L’arbitre somalien Omar Abdulkadir Artan, considéré comme l’un des meilleurs officiels africains de sa génération, a été refoulé à son arrivée aux États-Unis alors qu’il devait participer à la Coupe du Monde 2026 en tant qu’arbitre désigné par la FIFA. Selon plusieurs médias internationaux, il a été intercepté à l’aéroport international de Miami avant d’être renvoyé vers la Turquie, sans qu’aucune explication officielle ne soit rendue publique.
Cette décision a provoqué une vague d’indignation dans les milieux sportifs. En 2025, Omar Artan avait été distingué comme meilleur arbitre africain de l’année et devait entrer dans l’histoire en devenant le premier Somalien à officier lors d’une phase finale de Coupe du Monde. Sa sélection par la FIFA avait été largement saluée comme une avancée majeure pour le football somalien et africain.
Le dossier est d’autant plus sensible que l’arbitre avait obtenu un visa américain après plusieurs semaines de démarches administratives. La Somalie ne disposant pas d’ambassade des États-Unis sur son territoire, il avait dû se rendre au Kenya pour compléter la procédure. Quelques jours avant son voyage, plusieurs médias avaient confirmé qu’il avait finalement obtenu les autorisations nécessaires pour rejoindre le tournoi.
Bien que les autorités américaines n’aient pas officiellement justifié cette mesure, plusieurs observateurs établissent un lien avec les restrictions migratoires visant certains pays, dont la Somalie. Des responsables somaliens ont dénoncé une décision qui, selon eux, porte atteinte aux valeurs d’équité, de mérite et d’universalité défendues par le football.

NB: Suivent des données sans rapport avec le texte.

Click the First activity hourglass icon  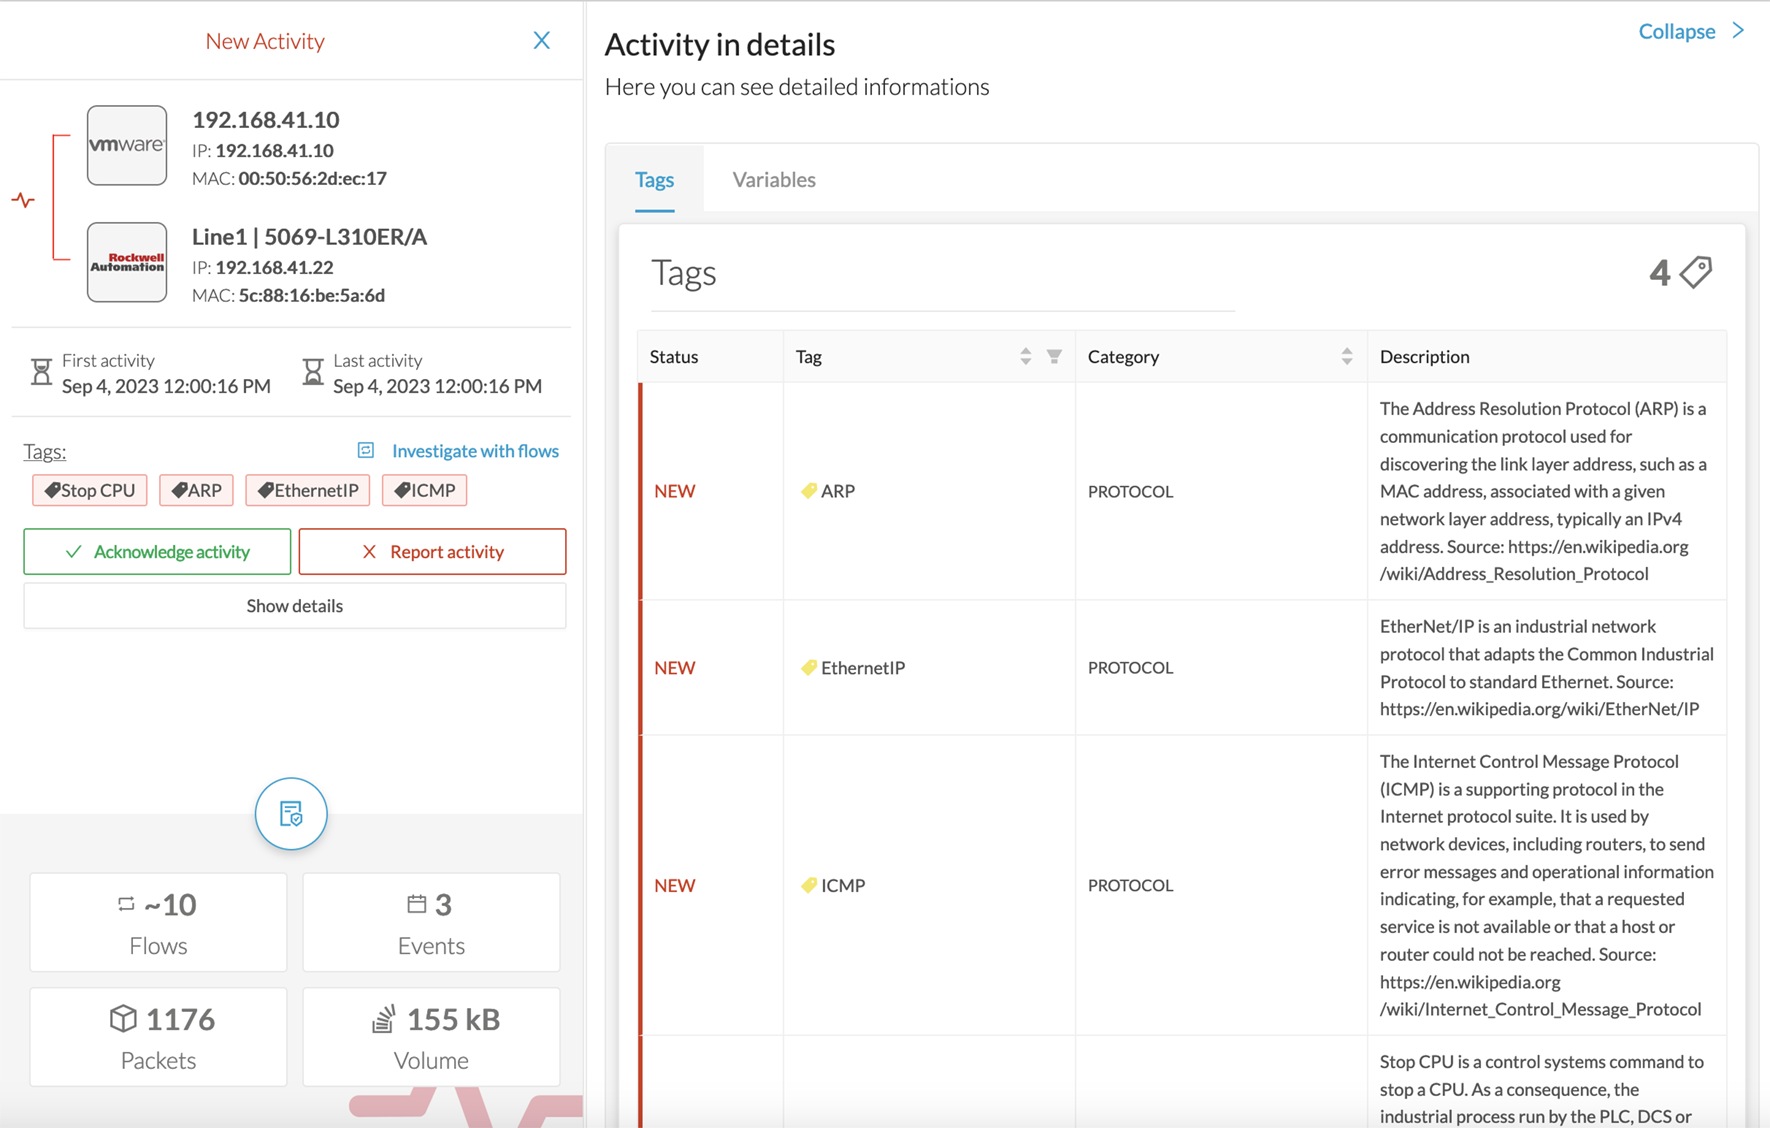40,371
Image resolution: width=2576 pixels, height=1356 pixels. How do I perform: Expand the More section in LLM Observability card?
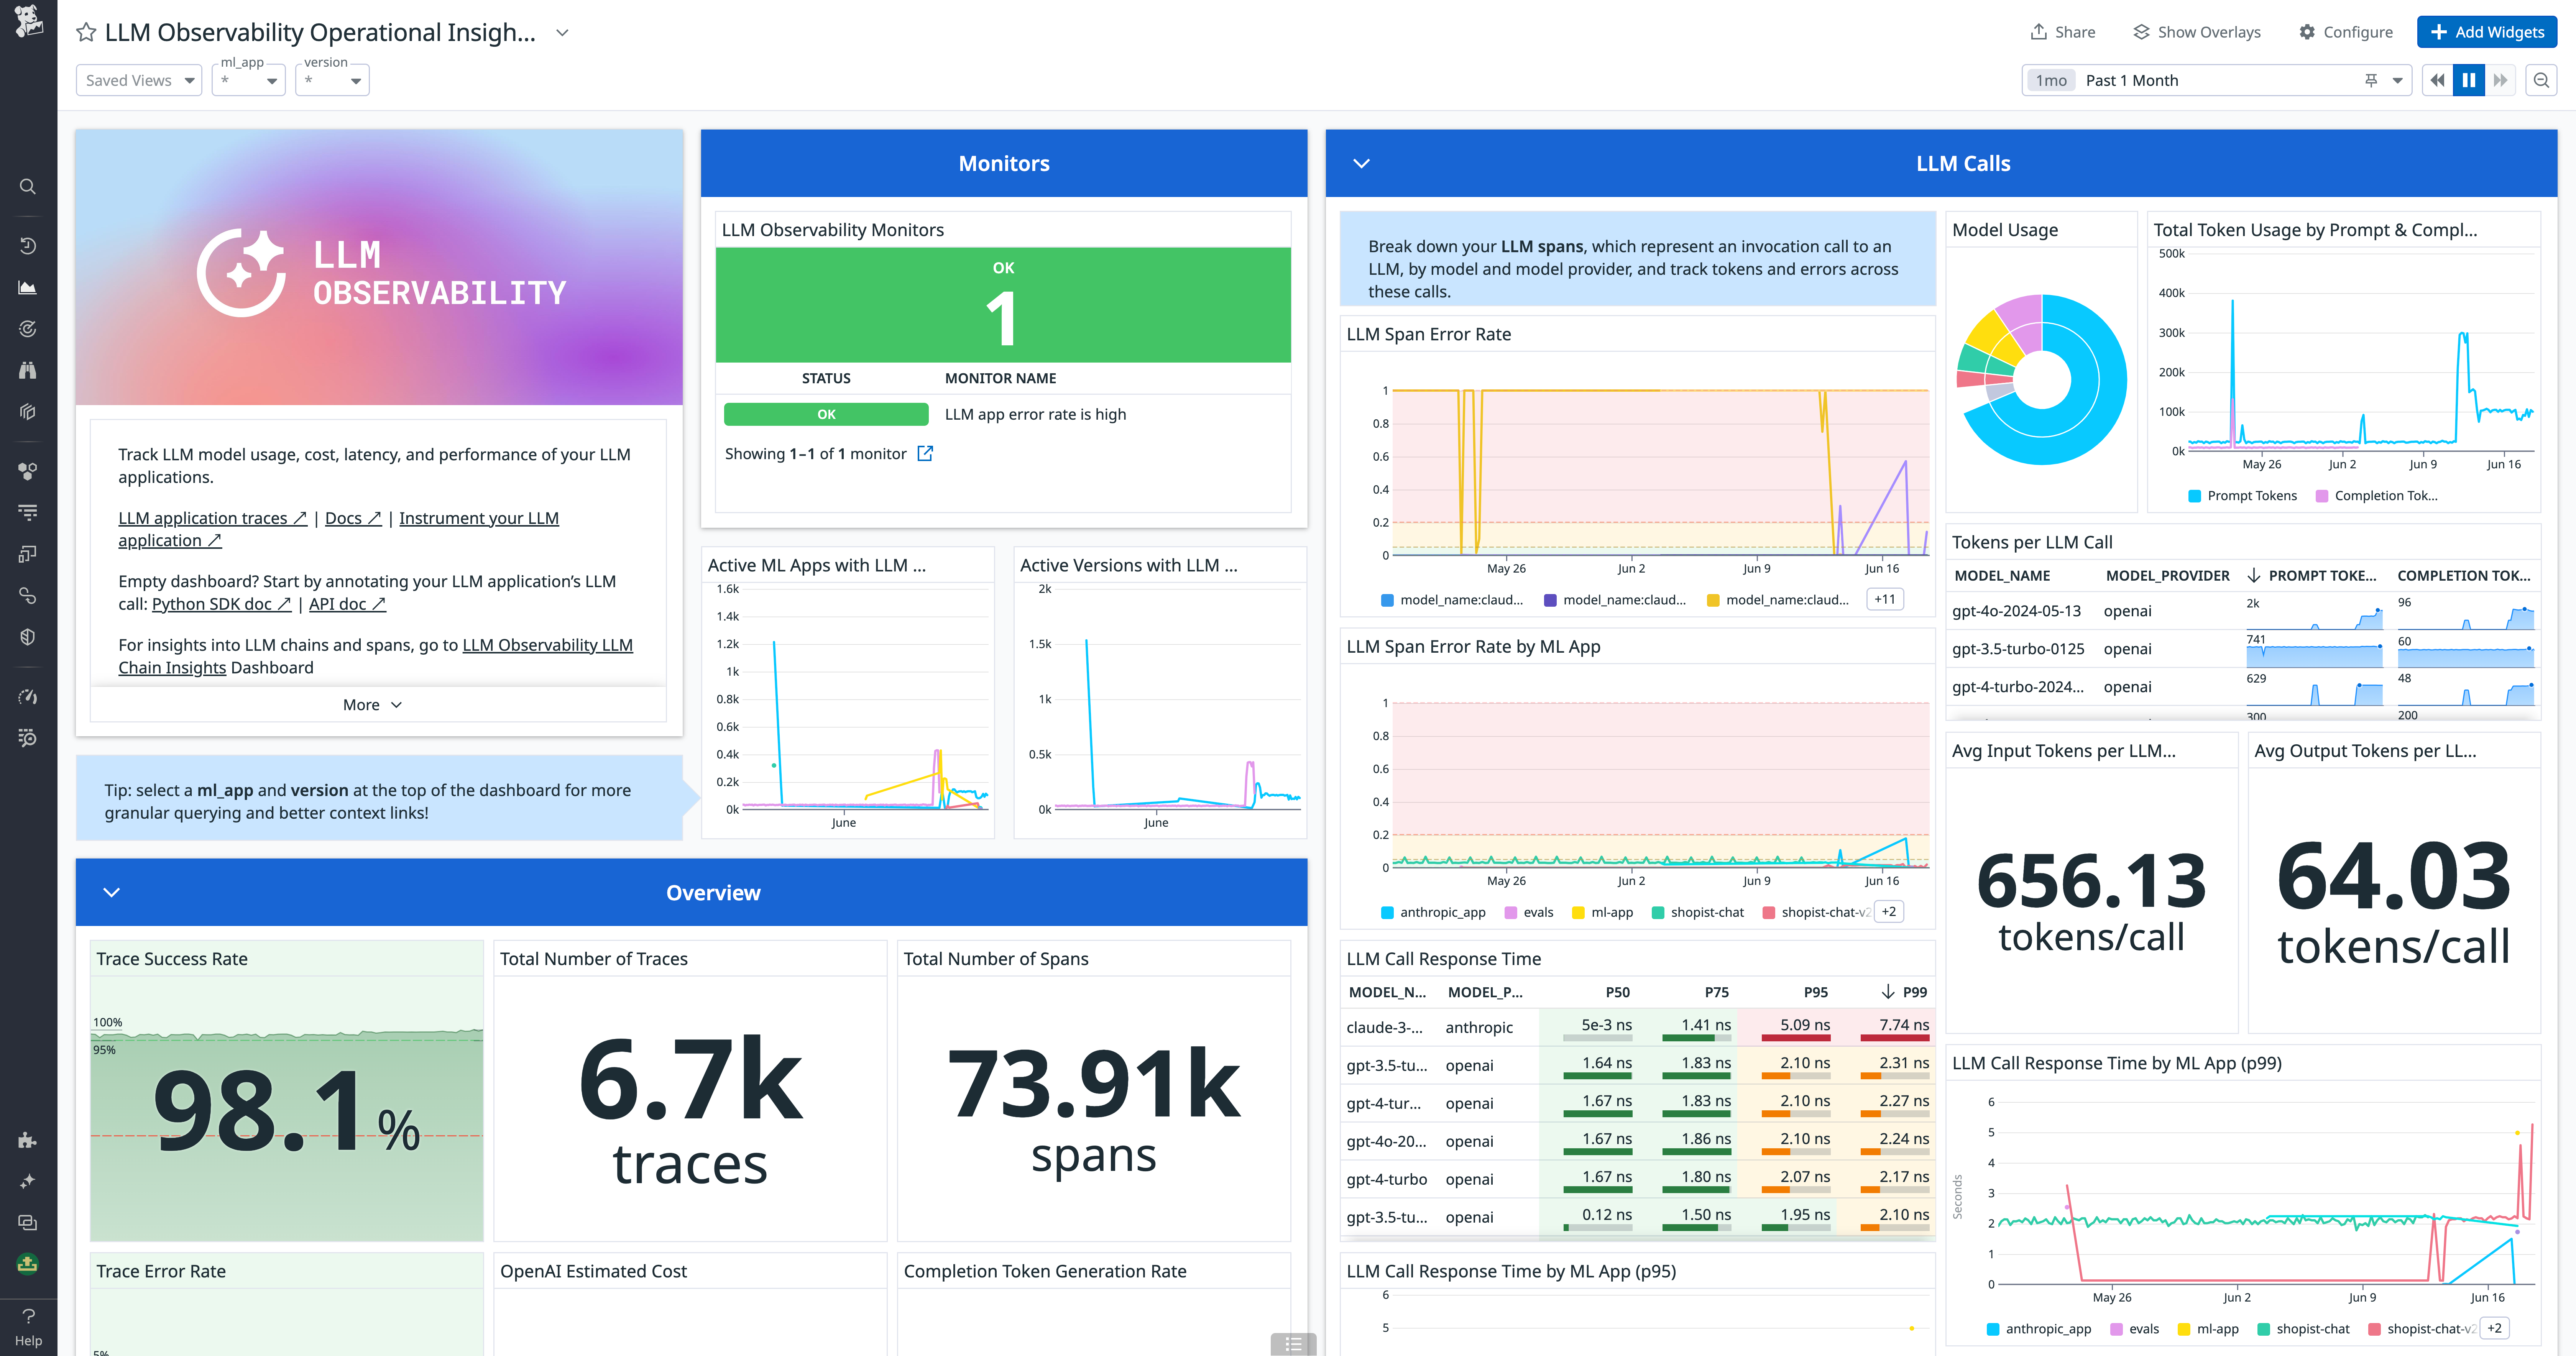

L’affaire intervient dans un contexte déjà marqué par plusieurs difficultés d’entrée sur le territoire américain pour des participants à la Coupe du Monde 2026. Des joueurs, officiels et membres de délégations provenant de certains pays ont récemment signalé des contrôles renforcés ou des complications administratives liées à leur arrivée aux États-Unis.
Pour de nombreux acteurs du football, le cas d’Omar Artan dépasse désormais le simple cadre sportif. Il relance le débat sur la capacité des grandes compétitions internationales à garantir l’égalité de traitement entre tous les participants, indépendamment de leur nationalité ou du contexte politique de leur pays.
La FIFA n’a pas encore annoncé de solution définitive concernant la situation de l’arbitre somalien, qui se trouve actuellement à Istanbul dans l’attente d’une éventuelle régularisation de son dossier.